▶ **PAGE EXCERPT**:
I did have time to dig around just now, and found most of the answer to our question on the FAQ page:
In response to one of the FAQs re. ideal time and temperature required for destruction of weed-seed potential (at https://www.compostingcouncil.org/contact/faq.php ), this is the response. (NOTE: I've copied it over without any spelling correction or other edits, to preserve the integrity of the reference w/regard to copyright.)
"Research has shown that maintaining tempertures over 131 F for several weeks with multiple turnings during that time will eliminate almost all weeds (if you are handling feedstocks with human pathogen potential, like manure, post-consumer food scraps or biosolids, you are required to maintaing that temp for two weeks with 5 turnings duing that time). However, the only way to keep the compost weedfree is to cover the compost with a breathable fabric before it finished cooling off."
I didn't find any other public info about minimum periods of time for destruction of pathogens in animal manures. Given the other info I did see on their website, though, the USCC is anticipating feed-lot manures or other commercial sources, but this would include pigs as well as cattle, since both are subject to CAFO (concentrated animal-feeding operations) or "factory farming" in this country. The FAQ immediately previous to this one mentioned windrow technology, so the USCC standards are clearly aimed at large-scale, commercial compost generation.
It doesn't seem to have occurred to them that dedicated private citizens who truly want to reduce their own contributions to the waste stream might like to have access to health and safety information.

▶ **DATA TO EXAMINE**:
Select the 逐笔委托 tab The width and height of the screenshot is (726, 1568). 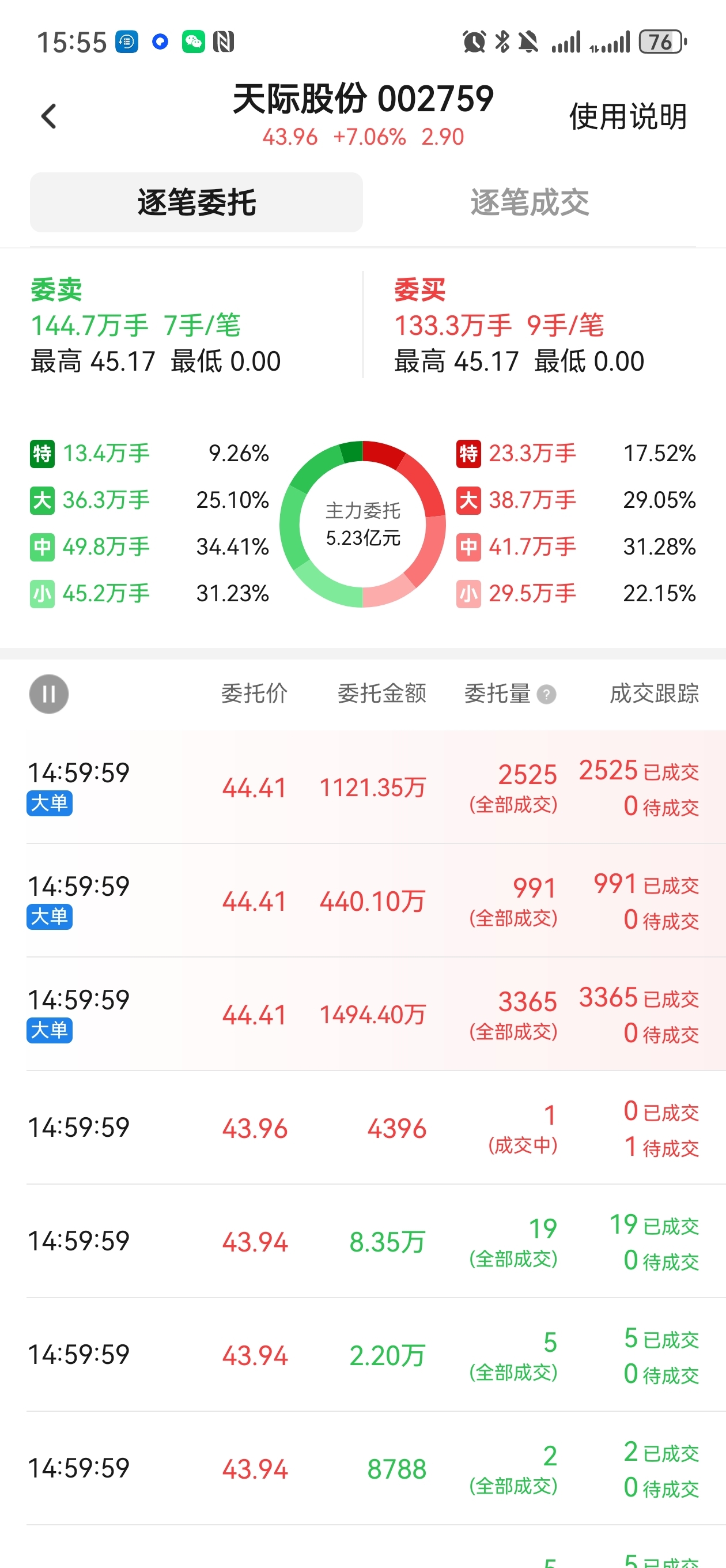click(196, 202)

* * *

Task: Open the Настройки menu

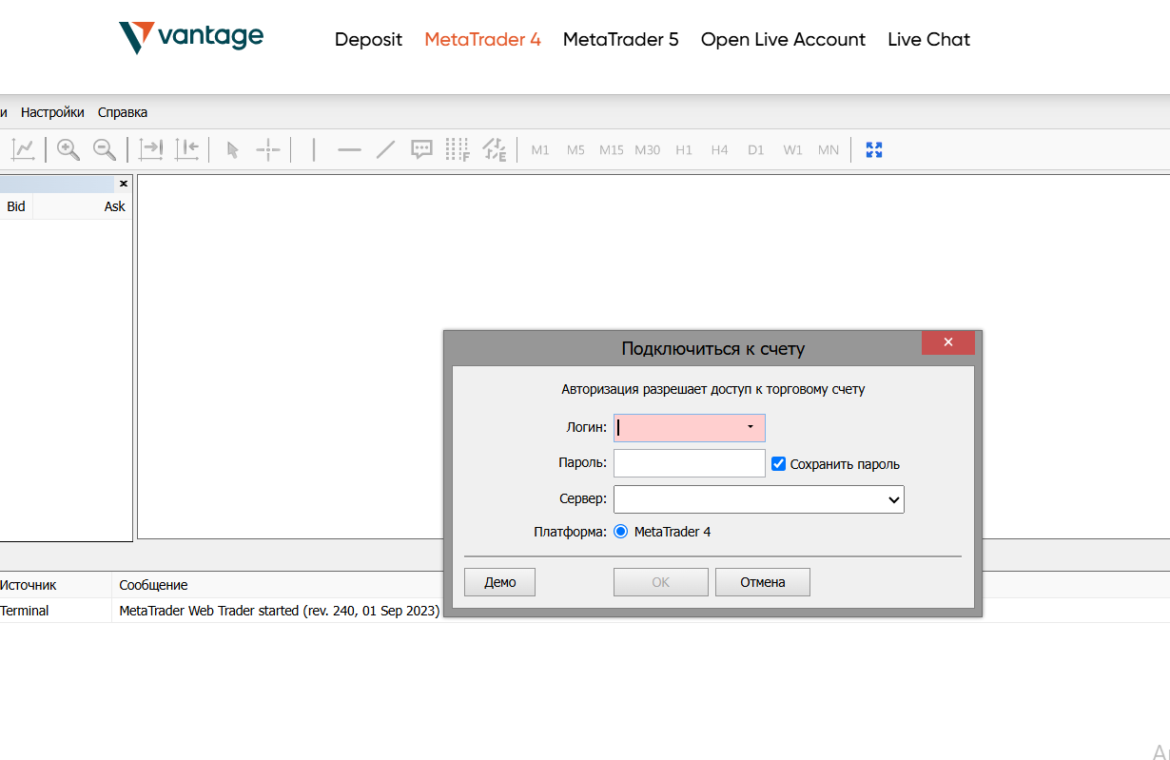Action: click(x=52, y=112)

▶ **TASK LIST**:
1. From the composting post above, reproduce the passage that begins at the words "It doesn't seem" and stops after the words "and safety information.".
2. According to the composting post above, what does the abbreviation CAFO stand for?

▶ **COMPLETED EXERCISE**:
1.
It doesn't seem to have occurred to them that dedicated private citizens who truly want to reduce their own contributions to the waste stream might like to have access to health and safety information.

2. Concentrated animal-feeding operations.